Selon un rapport de Global Forest Watch, en 2024, la République Démocratique du Congo (RDC) a franchi un seuil critique : jamais la perte de forêts primaires n’y avait atteint un tel niveau. Pivot écologique du Bassin du Congo – deuxième massif tropical de la planète et plus grand puits de carbone tropical net – le pays concentre à lui seul plus de 75 % des disparitions enregistrées dans la région.
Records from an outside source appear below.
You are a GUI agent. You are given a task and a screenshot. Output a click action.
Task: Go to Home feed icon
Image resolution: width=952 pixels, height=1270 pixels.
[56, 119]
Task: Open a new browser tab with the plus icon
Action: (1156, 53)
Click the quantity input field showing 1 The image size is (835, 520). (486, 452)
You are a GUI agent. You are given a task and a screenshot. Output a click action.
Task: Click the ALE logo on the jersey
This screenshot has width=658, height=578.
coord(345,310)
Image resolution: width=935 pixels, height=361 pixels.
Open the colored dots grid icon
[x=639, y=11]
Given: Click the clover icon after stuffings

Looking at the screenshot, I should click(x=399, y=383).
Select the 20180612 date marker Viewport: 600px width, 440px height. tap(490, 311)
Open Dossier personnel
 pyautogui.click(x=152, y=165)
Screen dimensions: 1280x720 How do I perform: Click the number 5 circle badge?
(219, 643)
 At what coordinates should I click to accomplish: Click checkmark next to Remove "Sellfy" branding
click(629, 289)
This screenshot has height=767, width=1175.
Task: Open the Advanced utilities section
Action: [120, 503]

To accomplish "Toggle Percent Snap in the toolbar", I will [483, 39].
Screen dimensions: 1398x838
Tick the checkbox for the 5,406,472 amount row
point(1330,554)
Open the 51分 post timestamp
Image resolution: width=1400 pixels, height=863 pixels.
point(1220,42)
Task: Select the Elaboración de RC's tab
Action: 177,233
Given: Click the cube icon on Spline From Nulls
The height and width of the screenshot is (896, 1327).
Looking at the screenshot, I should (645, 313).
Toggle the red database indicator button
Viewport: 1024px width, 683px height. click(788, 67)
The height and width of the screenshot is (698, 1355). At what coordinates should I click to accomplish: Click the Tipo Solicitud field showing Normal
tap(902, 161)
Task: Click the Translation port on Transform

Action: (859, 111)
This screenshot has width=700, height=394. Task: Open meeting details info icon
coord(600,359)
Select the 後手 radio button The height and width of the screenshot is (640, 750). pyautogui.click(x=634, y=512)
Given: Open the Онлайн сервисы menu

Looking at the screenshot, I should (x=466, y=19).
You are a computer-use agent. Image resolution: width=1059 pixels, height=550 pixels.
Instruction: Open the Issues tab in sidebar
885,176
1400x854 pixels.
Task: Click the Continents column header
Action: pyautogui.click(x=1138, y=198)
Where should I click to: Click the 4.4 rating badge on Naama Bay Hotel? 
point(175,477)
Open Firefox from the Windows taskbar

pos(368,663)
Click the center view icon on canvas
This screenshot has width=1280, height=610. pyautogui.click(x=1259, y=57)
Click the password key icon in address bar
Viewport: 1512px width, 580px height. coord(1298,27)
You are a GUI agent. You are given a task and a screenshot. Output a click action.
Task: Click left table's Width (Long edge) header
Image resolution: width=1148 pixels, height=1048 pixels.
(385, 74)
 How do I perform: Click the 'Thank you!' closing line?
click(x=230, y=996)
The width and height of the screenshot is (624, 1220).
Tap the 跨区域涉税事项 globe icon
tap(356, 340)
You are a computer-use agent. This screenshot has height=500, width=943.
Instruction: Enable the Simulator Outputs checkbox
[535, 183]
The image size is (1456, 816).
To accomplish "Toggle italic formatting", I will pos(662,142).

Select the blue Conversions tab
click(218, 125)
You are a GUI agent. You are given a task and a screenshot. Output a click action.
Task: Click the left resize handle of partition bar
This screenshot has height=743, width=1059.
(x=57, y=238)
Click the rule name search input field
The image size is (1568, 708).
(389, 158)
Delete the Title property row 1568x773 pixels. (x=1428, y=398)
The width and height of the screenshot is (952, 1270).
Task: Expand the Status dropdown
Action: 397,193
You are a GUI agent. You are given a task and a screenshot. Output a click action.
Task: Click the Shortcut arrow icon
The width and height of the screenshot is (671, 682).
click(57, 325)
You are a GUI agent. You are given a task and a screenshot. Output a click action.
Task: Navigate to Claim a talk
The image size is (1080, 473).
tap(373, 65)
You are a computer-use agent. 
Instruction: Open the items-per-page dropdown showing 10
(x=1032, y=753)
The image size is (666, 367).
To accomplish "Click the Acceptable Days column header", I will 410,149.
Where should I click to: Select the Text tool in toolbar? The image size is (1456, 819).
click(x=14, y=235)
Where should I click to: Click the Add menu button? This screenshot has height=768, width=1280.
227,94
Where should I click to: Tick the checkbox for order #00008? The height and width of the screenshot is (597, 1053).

Cette trajectoire alarmante, alimentée par l’expansion agricole, la dépendance énergétique au bois et les dynamiques extractives, ne menace pas seulement la biodiversité et les moyens de subsistance de millions de Congolais : elle place la RDC face à une équation décisive entre impératifs de développement, souveraineté économique et responsabilité climatique mondiale.
Une responsabilité climatique mondiale concentrée en RDC
Bien que le Bassin du Congo demeure le plus grand puits de carbone tropical net de la planète, la RDC concentre à elle seule plus de 75 % des pertes de forêts primaires enregistrées dans la région. Deuxième plus vaste forêt tropicale primaire au monde après celle de Brésil, le pays joue un rôle stratégique dans la régulation du climat mondial, absorbant chaque année des millions de tonnes de dioxyde de carbone (CO₂).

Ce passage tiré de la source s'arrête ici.